Something snapped in his expression, not anger but hunger, raw and unguarded. He caught my face in both hands and kissed me hard and desperate, teeth clashing, tongue claiming, as though he was trying to crawl inside my skin. I kissed him back just as fiercely and pushed my body against his until no space remained between us. He lifted me onto the counter in one smooth motion and my legs wrapped around his waist instinctively. His hands shoved the shirt up, baring skin to cool air, fingers digging into my hips hard enough to bruise. I arched into him and gasped against his mouth when he ground against me, clothes still between us but the friction burning anyway.

He tore his mouth from mine and pressed his forehead to mine, breathing ragged. "You'll regret this." "I already do." I pulled him closer by the collar of his shirt. "But I'm not stopping." He groaned low in his throat and his hands slid under my thighs to lift me off the counter. He carried me through the house like I weighed nothing, up the stairs and down the hall and into the bedroom. He kicked the door shut behind us and threw me onto the bed. I bounced once and pushed up on my elbows to watch him strip fast this time, no careful folding, shirt ripped over his head, trousers shoved down. He was hard and thick and ready, the sight making my mouth water and my core clench.

He crawled over me and pushed my legs apart with his knee. His hand found my throat again and squeezed just enough to make my vision sparkle at the edges. "Look at me." I did. Eyes locked. He thrust in hard, one deep stroke that stole my breath. I cried out and my nails dug into his shoulders. He moved with brutal rhythm, every drive forward claiming more of me, hand never leaving my throat, controlling the air I took in shallow gasps. Pleasure built fast and vicious, coiling tight in my belly until I was trembling beneath him. He leaned down and bit my lower lip hard enough to sting. "Say it." "Say what?" My voice broke on the words. "That you need this. That you need me." I shook my head even as my hips rose to meet his. "I hate you." "Say it anyway."

The words tore out of me. "I need you." He rewarded me with a deeper thrust that made stars burst behind my eyes. His grip on my throat tightened fractionally and my vision tunneled until the world narrowed to his face above me, his dark eyes burning. The orgasm hit like a storm, ripping through me in violent waves that left me sobbing his name. He followed moments later, burying himself deep and groaning low against my neck as he spilled inside me. He collapsed over me, weight heavy and grounding, hand finally loosening on my throat but not leaving entirely.
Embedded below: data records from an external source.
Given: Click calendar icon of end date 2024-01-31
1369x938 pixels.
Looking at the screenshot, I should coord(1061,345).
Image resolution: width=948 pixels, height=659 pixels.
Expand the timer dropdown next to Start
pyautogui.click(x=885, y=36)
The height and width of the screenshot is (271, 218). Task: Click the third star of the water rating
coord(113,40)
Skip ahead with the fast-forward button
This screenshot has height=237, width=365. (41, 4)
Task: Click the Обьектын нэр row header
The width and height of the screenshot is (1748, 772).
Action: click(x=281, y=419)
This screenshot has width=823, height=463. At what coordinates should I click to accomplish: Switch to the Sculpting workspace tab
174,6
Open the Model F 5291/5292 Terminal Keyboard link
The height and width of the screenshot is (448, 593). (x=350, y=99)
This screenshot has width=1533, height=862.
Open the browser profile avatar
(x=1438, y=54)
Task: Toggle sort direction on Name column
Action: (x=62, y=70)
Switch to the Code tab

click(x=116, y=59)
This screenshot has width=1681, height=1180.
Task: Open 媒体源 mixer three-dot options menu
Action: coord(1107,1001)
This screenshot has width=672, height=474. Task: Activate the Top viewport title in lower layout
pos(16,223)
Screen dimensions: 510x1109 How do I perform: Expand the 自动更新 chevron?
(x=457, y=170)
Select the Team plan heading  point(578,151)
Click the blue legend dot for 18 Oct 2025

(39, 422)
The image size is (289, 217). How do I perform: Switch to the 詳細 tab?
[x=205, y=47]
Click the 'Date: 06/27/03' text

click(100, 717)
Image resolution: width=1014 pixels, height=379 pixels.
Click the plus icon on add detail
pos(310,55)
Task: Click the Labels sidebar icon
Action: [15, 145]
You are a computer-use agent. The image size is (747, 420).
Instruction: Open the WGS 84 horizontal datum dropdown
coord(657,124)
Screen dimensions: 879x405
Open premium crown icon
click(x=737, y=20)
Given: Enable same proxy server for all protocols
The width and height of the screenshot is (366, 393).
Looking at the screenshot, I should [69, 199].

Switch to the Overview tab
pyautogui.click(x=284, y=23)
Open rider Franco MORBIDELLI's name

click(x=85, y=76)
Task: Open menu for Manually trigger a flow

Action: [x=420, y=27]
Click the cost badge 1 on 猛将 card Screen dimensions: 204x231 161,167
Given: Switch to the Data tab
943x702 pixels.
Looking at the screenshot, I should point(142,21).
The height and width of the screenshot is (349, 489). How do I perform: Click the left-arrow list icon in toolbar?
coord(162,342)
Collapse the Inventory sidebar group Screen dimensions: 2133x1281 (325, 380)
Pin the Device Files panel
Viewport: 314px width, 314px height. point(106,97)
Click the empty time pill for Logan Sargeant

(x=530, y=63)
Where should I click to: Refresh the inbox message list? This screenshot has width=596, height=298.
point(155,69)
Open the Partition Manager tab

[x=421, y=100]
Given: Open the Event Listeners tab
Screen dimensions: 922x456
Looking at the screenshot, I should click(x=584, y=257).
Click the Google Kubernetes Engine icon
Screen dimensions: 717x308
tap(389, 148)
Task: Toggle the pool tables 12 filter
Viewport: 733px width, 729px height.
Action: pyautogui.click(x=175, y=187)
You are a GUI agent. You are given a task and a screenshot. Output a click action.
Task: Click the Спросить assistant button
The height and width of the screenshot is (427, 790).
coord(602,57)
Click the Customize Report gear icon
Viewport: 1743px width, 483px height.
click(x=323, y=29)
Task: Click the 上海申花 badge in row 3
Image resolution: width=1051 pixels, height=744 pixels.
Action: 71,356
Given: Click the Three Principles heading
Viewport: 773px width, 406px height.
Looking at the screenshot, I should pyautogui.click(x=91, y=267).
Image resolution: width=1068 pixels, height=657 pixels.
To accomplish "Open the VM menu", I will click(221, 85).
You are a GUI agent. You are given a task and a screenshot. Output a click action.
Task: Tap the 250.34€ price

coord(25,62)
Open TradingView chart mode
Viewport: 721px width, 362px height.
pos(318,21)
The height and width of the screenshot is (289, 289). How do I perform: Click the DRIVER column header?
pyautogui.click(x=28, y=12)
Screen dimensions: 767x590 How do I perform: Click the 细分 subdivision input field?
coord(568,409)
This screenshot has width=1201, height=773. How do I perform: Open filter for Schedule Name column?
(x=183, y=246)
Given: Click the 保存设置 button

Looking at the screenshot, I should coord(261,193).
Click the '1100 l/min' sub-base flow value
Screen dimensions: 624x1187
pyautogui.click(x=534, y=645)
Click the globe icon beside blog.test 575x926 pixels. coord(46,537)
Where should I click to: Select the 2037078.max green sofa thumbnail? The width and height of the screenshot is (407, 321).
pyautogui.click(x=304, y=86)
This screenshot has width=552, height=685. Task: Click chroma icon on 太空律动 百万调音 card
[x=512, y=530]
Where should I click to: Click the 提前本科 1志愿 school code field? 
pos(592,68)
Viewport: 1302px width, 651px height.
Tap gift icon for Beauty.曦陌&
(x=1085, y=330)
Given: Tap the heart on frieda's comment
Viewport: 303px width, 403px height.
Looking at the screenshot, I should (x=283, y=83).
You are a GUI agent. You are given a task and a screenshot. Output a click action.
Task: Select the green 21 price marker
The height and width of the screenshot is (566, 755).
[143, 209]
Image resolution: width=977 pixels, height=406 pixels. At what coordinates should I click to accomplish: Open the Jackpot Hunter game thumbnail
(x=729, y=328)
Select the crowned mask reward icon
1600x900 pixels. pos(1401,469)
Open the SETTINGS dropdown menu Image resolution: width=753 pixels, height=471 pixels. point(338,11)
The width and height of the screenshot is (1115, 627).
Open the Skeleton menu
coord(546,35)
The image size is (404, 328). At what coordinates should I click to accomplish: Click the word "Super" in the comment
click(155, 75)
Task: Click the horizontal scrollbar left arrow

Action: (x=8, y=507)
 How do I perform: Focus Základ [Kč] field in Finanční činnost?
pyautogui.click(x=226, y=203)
We stayed like that for long minutes, breathing hard, bodies slick with sweat. His forehead rested against mine and his thumb stroked the pulse at my throat in slow, absent circles. When he finally rolled to the side he pulled me with him, tucking me against his chest so my head rested under his chin. His arm banded around my waist and held me there. No words passed between us. Only the sound of rain starting again outside and the steady thud of his heart against my ear.

For the first time the hate felt less like a weapon and more like a tether. 

I closed my eyes and let it pull me under.